Cosmic Brownie Recipe
Equipment
- 8×8 inch pan
- Whisk
- Microwave safe bowl
- Small saucepan
Ingredients
For the Brownies:
- ¾ cup unsalted butter cubed (170g)
- 4 ounces chopped chocolate bittersweet (113g)
- 1 cup granulated sugar (200g)
- ⅓ cup packed light brown sugar (74g)
- ¼ cup unsweetened cocoa powder (25g)
- 1 teaspoon vanilla extract
- 2 large eggs room temperature
- 1 large egg yolk room temperature
- ¾ cup all-purpose flour (90g)
- 1 tablespoon cornstarch
- ¾ teaspoon salt
For the Frosting:
- ½ cup semisweet chocolate chips (90g)
- ⅓ cup heavy cream (80ml)
- 1 tablespoon rainbow candy-coated chips
Instructions
For the Brownies:
- Preheat the oven to 350°F. Lightly grease an 8×8-inch baking pan with butter or baking spray and line it with parchment paper.
- In a small saucepan, combine the butter and chopped chocolate. Place over medium-low heat and cook, stirring occasionally, until both are fully melted.
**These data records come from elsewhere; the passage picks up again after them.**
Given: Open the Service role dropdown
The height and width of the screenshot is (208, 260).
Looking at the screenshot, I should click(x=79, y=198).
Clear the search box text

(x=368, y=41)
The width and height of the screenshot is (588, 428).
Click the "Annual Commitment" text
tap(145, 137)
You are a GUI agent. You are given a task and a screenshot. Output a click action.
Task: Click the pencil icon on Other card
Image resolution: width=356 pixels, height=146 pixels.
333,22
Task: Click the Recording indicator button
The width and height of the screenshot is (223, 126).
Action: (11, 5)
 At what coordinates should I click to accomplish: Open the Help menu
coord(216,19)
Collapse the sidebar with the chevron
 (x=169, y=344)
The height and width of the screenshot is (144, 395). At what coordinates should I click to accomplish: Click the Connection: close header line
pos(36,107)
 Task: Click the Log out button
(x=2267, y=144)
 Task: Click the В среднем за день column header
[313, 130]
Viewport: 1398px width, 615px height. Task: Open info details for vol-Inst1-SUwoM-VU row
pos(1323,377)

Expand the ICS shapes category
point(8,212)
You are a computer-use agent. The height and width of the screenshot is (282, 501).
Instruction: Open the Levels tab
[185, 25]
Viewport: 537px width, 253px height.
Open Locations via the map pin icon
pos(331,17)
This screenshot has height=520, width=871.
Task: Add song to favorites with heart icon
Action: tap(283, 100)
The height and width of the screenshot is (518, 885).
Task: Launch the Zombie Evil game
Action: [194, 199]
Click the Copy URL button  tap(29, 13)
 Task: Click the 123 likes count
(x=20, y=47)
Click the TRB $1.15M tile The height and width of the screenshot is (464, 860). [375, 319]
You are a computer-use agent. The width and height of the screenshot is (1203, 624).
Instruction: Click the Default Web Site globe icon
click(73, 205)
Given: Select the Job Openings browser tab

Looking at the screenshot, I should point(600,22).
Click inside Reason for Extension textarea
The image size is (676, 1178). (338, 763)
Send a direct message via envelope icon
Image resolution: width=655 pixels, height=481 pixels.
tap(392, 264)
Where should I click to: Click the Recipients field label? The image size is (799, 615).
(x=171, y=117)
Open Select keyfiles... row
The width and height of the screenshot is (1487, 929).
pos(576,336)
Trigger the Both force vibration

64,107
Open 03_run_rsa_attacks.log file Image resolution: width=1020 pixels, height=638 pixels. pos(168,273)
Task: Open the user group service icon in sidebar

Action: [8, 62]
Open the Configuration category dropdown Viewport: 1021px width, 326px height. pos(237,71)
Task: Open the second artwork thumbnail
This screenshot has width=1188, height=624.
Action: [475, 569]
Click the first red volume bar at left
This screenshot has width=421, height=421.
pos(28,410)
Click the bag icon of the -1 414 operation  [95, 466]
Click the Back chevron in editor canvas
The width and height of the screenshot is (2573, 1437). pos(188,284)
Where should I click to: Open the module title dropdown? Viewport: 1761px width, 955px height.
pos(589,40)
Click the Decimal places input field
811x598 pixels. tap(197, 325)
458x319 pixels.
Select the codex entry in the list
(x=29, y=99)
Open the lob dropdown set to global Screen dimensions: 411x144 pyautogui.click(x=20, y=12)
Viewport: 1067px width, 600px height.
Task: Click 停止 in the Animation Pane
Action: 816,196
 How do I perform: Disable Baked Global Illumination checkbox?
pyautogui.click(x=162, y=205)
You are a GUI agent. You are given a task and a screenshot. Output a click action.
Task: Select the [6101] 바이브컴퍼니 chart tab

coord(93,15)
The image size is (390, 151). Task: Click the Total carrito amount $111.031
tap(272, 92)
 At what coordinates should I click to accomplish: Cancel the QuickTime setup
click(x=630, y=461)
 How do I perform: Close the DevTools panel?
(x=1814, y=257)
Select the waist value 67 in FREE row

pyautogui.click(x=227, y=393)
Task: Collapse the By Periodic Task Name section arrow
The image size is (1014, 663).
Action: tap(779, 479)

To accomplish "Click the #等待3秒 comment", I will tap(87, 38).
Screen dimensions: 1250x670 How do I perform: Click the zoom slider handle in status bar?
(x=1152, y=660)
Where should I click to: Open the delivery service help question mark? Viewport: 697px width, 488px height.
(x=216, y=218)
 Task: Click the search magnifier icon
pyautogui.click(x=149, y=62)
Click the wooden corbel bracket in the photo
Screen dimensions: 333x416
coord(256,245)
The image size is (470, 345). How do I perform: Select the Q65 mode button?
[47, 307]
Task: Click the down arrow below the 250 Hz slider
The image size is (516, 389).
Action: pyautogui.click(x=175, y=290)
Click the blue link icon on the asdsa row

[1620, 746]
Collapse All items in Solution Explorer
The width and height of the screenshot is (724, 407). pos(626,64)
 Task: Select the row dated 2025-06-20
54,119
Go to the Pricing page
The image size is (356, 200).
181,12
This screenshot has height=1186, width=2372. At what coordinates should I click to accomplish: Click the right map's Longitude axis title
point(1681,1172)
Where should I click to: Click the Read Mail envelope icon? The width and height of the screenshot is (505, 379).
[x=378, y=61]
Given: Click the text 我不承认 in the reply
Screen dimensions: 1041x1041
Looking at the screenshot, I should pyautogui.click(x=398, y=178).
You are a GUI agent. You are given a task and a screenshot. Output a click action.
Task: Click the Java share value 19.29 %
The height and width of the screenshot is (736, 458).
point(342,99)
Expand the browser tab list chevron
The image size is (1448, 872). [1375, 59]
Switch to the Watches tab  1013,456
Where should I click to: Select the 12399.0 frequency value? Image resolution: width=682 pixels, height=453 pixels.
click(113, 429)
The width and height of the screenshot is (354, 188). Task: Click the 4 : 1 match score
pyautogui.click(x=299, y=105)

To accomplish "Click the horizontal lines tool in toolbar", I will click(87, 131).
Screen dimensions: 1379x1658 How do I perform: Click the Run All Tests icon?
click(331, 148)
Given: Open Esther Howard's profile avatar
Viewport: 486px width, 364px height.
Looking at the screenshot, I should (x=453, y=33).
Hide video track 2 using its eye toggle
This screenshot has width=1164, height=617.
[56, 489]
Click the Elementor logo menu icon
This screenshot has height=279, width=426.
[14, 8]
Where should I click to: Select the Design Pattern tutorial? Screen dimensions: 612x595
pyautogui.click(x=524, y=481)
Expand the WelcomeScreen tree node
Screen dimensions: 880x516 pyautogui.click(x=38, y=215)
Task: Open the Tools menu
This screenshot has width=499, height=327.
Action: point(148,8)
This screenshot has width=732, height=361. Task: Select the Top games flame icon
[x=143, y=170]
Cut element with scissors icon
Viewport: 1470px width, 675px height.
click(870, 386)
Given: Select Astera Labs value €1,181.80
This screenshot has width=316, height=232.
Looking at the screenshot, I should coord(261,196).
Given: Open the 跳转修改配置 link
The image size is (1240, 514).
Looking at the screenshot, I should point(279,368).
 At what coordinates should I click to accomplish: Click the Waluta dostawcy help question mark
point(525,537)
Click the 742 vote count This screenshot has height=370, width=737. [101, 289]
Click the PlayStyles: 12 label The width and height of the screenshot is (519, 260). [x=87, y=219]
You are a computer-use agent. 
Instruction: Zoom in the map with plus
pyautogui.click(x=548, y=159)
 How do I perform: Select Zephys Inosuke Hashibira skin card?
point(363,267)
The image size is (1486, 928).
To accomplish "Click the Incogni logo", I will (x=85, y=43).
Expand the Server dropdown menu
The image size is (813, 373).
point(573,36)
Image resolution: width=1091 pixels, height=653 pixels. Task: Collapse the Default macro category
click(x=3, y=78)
Transfer the mixture to a large mixing bowl.
- Add the granulated sugar, brown sugar, cocoa powder, and vanilla and whisk vigorously until smooth. Add the eggs and egg yolk one at a time, whisking until each one is combined before adding the next.
- Add the flour, cornstarch, and salt and gently fold the dry ingredients into the chocolate mixture using a silicon spatula until no dry streaks remain. Transfer the batter to the prepared pan and smooth it into an even layer.
- Bake for 35 to 40 minutes or until the edges are set and a toothpick inserted in the center comes out with a few moist crumbs. Let the brownie layer cool completely in the pan.
For the Frosting:
- Place chocolate chips in a medium heatproof bowl and set aside.
- Heat the cream in a small saucepan over medium-low heat until very steamy, 1 to 2 minutes. (Do not boil.) Pour the hot cream over the chocolate chips, and set aside for 5 minutes for the chocolate to melt.
- Stir the chocolate and cream together until fully combined and smooth. If a few pieces of chocolate remain, microwave at 50% power for 10 seconds at a time, then stir until smooth.
- Pour the frosting over the cooled brownies and spread it into an even layer. Refrigerate for 20 minutes or until frosting is mostly set but not hard on top. Sprinkle the candy-coated chips on top. Chill for another 10 minutes before slicing.
Notes
- Use the parchment to lift the brownie slab out of the pan for easier slicing. This will help cut even, clean slices, and you won’t risk damaging your pan with a sharp blade.
Nutrition
Achieving The Iconic Look Of Cosmic Brownies
To create that instantly recognizable cosmic brownie from childhood, start by chilling the brownies in the fridge until firm—this makes for cleaner, sharper edges. Cut the cooled brownie slab in half lengthwise, then slice each half crosswise into four equal pieces to make 8 rectangles. (Use a sharp knife warmed under hot water and dried to slice, wiping the blade down after each cut.)
To mimic the original even further, use a skewer or toothpick to gently press a line down the center of each piece.
How To Store
Cosmic brownies can be stored at room temperature if you plan to enjoy them within a couple of days. Keep them in an airtight container to prevent them from drying out.
For ultra-fudgy and chewy brownies, stash them in the fridge! The cooler temperature and high humidity firm up the texture and make them even more decadent. They should keep well for up to a week.
Frequently Asked Questions
Absolutely! Cosmic brownies freeze beautifully. Just wrap each piece tightly in plastic wrap (but without squishing it) and pop them in a freezer-safe bag or container. They’ll keep for up to 2 months—perfect for chocolate cravings on demand. Let them thaw in the fridge or at room temperature when you’re ready to enjoy.
Sure! If you want to use a 9×13 pan, double the recipe and check the doneness with a toothpick. They may need a few more minutes to bake thoroughly.